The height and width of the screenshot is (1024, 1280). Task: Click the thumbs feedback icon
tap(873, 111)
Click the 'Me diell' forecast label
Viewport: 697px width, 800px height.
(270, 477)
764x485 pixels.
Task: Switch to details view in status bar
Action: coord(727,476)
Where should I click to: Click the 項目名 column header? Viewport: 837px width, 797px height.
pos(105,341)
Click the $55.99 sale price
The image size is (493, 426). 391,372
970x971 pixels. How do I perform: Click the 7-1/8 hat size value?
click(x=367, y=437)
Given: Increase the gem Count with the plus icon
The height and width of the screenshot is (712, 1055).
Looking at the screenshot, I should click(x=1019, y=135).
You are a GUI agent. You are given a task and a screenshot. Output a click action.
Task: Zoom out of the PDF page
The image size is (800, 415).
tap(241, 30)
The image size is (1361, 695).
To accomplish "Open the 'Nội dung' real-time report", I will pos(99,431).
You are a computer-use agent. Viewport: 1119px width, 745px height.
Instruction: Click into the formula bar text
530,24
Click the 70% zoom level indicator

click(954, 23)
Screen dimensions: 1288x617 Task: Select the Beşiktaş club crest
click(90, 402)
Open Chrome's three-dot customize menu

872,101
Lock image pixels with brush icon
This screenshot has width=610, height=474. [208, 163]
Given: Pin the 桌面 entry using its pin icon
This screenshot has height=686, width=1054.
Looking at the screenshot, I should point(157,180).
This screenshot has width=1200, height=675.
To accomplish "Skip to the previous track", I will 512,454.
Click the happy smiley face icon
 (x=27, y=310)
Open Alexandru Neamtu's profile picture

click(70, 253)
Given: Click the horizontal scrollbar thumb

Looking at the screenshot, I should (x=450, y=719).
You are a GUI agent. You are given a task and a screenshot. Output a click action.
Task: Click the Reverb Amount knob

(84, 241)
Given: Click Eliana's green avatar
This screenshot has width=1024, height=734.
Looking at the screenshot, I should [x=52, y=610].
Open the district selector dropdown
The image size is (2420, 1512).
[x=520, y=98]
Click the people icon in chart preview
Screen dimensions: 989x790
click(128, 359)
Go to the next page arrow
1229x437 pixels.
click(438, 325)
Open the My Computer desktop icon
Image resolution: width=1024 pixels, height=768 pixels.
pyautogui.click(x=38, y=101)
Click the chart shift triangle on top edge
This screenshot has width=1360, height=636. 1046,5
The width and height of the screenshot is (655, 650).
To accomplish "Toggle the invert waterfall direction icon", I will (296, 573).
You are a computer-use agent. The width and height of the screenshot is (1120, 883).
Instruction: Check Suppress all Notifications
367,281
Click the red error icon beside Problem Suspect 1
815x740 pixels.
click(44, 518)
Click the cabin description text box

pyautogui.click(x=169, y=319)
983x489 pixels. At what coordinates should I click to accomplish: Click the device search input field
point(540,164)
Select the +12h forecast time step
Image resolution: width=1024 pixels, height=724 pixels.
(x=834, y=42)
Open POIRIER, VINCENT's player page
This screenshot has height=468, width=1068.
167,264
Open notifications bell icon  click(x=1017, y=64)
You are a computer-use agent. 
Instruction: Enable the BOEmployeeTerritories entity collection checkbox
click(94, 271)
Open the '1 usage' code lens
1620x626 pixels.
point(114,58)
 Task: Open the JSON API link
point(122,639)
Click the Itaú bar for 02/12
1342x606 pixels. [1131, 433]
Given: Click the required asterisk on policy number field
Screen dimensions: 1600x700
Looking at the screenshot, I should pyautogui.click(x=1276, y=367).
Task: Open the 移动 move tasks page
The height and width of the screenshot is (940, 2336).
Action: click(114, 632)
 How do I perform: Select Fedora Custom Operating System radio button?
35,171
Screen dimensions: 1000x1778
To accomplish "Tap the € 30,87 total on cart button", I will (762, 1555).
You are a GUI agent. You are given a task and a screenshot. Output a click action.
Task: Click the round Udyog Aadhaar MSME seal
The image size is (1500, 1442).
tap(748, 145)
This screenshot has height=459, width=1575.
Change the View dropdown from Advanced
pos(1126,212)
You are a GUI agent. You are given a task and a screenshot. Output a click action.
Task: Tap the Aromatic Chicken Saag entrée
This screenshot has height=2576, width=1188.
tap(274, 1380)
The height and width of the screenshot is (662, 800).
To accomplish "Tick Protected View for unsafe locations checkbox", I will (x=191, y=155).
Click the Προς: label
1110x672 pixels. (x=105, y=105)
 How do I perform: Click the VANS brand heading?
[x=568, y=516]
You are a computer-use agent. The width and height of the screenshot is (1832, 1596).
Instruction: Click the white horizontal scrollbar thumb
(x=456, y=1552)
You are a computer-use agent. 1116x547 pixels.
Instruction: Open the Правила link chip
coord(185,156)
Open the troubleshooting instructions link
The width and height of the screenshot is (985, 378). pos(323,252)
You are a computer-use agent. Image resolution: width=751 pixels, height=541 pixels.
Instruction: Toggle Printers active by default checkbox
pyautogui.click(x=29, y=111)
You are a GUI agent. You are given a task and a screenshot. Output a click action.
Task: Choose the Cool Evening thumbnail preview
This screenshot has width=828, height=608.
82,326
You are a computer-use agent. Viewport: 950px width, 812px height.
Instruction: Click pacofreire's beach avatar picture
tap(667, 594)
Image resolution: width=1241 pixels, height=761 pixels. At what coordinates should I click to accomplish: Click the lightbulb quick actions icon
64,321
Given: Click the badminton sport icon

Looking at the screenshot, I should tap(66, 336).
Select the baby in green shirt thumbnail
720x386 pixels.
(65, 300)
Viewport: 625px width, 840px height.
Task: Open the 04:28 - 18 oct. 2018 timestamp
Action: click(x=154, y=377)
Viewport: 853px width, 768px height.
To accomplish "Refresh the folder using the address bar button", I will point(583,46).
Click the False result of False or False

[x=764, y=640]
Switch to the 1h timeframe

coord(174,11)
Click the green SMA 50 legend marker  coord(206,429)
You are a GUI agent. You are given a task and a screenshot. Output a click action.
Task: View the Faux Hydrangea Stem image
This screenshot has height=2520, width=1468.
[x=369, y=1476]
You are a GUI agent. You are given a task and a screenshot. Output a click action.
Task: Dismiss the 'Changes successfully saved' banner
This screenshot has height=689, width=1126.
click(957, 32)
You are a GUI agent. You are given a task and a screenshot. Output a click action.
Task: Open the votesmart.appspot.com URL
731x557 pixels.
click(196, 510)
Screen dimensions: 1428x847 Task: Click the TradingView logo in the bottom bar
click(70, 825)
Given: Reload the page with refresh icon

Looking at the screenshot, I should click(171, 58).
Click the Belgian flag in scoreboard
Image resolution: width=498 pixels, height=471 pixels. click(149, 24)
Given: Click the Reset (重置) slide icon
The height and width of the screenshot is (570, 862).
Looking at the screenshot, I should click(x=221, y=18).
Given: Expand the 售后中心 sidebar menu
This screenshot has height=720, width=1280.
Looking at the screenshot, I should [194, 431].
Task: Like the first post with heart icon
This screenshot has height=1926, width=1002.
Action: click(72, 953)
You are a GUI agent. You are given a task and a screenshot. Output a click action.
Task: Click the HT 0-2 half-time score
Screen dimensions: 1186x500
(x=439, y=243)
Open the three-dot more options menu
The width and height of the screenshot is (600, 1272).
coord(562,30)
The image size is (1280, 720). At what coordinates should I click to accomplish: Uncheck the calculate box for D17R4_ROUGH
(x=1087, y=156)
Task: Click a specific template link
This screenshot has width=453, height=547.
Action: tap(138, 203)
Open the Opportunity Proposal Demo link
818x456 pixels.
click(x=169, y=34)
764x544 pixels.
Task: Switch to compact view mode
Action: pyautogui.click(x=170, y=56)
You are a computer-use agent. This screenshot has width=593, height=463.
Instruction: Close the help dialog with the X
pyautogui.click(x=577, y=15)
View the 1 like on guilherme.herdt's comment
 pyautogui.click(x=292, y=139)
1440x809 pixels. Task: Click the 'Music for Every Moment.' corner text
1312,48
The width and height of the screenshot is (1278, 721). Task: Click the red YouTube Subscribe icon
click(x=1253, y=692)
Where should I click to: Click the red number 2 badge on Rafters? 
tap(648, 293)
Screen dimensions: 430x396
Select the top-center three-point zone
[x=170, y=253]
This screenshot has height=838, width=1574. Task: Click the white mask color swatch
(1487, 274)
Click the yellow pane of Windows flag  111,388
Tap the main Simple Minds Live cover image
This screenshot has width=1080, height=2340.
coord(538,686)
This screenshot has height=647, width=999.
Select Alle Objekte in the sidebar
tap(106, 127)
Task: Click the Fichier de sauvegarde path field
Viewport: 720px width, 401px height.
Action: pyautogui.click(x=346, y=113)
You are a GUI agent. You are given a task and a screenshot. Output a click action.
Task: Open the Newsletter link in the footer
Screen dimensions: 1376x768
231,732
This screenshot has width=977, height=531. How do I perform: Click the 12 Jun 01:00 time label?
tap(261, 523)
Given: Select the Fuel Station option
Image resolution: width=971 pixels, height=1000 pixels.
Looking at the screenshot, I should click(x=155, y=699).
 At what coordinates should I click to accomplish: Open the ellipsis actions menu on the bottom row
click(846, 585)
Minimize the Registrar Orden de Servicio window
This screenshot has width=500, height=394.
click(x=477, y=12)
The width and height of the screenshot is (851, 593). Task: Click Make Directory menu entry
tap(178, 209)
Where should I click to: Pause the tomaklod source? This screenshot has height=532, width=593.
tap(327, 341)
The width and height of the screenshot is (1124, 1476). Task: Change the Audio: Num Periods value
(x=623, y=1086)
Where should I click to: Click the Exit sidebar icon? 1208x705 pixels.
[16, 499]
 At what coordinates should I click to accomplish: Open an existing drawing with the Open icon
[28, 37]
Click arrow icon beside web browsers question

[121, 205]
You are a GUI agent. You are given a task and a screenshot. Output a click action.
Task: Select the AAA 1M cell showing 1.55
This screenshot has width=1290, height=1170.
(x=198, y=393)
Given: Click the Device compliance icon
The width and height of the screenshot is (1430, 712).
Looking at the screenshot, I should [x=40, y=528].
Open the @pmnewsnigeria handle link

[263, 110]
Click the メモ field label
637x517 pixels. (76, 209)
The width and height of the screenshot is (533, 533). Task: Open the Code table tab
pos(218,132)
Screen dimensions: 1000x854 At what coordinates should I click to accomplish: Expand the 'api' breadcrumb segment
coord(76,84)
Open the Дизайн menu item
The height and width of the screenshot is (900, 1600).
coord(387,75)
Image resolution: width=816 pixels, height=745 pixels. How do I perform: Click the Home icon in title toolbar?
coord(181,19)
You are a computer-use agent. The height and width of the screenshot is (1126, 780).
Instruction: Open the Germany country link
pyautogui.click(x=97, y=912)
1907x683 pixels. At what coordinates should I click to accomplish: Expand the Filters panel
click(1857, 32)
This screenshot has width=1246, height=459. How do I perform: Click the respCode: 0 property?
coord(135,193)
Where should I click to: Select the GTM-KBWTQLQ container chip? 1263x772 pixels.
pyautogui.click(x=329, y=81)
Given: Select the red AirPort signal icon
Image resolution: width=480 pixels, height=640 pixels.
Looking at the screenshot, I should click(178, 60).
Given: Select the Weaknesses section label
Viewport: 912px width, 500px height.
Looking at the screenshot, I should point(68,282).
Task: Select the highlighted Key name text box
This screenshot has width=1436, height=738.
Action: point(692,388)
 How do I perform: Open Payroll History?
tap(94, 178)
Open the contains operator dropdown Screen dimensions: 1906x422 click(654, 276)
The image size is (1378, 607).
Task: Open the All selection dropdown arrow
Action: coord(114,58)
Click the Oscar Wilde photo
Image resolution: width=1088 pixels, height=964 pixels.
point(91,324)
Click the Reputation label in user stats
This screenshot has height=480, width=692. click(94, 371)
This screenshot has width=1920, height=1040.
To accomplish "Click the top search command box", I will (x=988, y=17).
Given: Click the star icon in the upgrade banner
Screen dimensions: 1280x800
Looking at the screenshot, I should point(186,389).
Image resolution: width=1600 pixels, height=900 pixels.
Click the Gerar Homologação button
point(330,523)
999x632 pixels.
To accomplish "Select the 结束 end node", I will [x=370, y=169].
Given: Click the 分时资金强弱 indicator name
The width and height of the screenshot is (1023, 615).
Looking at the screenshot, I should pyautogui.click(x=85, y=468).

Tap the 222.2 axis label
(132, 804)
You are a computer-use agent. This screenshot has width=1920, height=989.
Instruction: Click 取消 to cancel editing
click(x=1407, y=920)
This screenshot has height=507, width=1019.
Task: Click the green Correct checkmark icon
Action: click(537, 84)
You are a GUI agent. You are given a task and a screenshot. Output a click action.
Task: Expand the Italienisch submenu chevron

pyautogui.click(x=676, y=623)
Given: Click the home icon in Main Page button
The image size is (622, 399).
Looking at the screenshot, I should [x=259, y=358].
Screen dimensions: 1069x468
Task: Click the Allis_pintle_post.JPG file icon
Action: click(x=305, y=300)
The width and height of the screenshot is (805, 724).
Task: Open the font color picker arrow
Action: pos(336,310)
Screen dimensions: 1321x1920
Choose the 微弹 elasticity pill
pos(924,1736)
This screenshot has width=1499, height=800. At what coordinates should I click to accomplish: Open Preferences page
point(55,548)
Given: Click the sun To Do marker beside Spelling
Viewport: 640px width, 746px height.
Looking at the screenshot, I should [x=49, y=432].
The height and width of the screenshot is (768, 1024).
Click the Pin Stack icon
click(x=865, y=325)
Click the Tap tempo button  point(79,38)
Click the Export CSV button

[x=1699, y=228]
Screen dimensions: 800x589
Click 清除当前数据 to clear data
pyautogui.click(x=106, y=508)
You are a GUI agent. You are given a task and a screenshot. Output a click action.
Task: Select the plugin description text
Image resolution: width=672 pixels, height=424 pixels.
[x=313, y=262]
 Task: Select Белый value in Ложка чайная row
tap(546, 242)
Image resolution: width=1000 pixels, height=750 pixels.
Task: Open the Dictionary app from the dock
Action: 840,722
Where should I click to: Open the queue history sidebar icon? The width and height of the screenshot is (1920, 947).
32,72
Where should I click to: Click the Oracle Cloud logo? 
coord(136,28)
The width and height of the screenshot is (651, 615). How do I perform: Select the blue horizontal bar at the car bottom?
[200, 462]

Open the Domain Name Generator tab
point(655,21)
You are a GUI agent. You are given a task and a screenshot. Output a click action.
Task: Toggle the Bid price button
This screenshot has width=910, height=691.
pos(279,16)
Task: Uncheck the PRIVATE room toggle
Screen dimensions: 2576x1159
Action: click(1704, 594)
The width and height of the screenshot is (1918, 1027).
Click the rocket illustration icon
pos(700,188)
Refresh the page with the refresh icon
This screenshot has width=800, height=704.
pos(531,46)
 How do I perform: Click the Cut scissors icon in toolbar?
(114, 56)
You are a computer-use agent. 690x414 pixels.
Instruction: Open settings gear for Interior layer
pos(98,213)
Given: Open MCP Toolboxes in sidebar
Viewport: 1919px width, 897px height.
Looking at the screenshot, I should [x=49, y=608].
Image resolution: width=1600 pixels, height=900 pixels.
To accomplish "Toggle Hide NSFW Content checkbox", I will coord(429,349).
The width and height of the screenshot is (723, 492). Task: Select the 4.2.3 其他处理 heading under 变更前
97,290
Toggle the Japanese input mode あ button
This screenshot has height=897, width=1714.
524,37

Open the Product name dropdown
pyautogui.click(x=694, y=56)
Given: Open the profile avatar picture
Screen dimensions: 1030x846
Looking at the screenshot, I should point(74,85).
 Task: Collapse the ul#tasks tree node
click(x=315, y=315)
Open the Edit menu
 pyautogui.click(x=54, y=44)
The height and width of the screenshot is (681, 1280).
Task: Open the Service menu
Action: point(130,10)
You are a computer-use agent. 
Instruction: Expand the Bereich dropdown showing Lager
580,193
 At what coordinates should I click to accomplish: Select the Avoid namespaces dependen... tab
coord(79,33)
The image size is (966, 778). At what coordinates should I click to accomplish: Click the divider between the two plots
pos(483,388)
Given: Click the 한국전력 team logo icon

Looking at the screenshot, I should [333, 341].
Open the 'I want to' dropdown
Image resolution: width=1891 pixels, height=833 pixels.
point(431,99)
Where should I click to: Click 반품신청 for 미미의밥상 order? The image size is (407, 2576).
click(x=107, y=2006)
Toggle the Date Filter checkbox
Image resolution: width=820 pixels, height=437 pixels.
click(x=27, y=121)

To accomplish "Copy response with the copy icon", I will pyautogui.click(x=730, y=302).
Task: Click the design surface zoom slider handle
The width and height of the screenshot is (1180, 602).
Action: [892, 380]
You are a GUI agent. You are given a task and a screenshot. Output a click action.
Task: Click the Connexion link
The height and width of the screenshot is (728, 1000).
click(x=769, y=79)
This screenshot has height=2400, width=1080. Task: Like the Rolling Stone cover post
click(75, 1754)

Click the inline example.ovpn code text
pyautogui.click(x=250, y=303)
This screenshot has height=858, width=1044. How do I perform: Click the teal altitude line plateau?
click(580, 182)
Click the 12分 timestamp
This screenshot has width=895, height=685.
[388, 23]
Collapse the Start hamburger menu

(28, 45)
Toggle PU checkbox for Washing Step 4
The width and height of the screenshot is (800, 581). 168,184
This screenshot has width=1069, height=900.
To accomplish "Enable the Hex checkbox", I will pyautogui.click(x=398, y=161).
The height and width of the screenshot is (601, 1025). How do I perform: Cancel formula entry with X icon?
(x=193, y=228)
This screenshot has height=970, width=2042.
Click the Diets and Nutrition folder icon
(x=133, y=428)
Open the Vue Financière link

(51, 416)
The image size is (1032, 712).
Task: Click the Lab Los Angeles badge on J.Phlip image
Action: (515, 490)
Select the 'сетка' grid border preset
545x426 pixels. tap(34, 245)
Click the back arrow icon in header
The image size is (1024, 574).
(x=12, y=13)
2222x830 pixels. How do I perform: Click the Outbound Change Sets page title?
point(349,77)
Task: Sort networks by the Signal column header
--------------------------------------------------
- [THE PROBLEM] Take the lines from the first line of the records through the line holding "The image size is (1361, 695).", both included, and please reproduce them exactly with nothing added.

- [ANSWER FOR THE TASK]
The height and width of the screenshot is (1024, 1280). Task: Click the thumbs feedback icon
tap(873, 111)
Click the 'Me diell' forecast label
Viewport: 697px width, 800px height.
(270, 477)
764x485 pixels.
Task: Switch to details view in status bar
Action: coord(727,476)
Where should I click to: Click the 項目名 column header? Viewport: 837px width, 797px height.
pos(105,341)
Click the $55.99 sale price
The image size is (493, 426). 391,372
970x971 pixels. How do I perform: Click the 7-1/8 hat size value?
click(x=367, y=437)
Given: Increase the gem Count with the plus icon
The height and width of the screenshot is (712, 1055).
Looking at the screenshot, I should click(x=1019, y=135).
You are a GUI agent. You are given a task and a screenshot. Output a click action.
Task: Zoom out of the PDF page
The image size is (800, 415).
tap(241, 30)
The image size is (1361, 695).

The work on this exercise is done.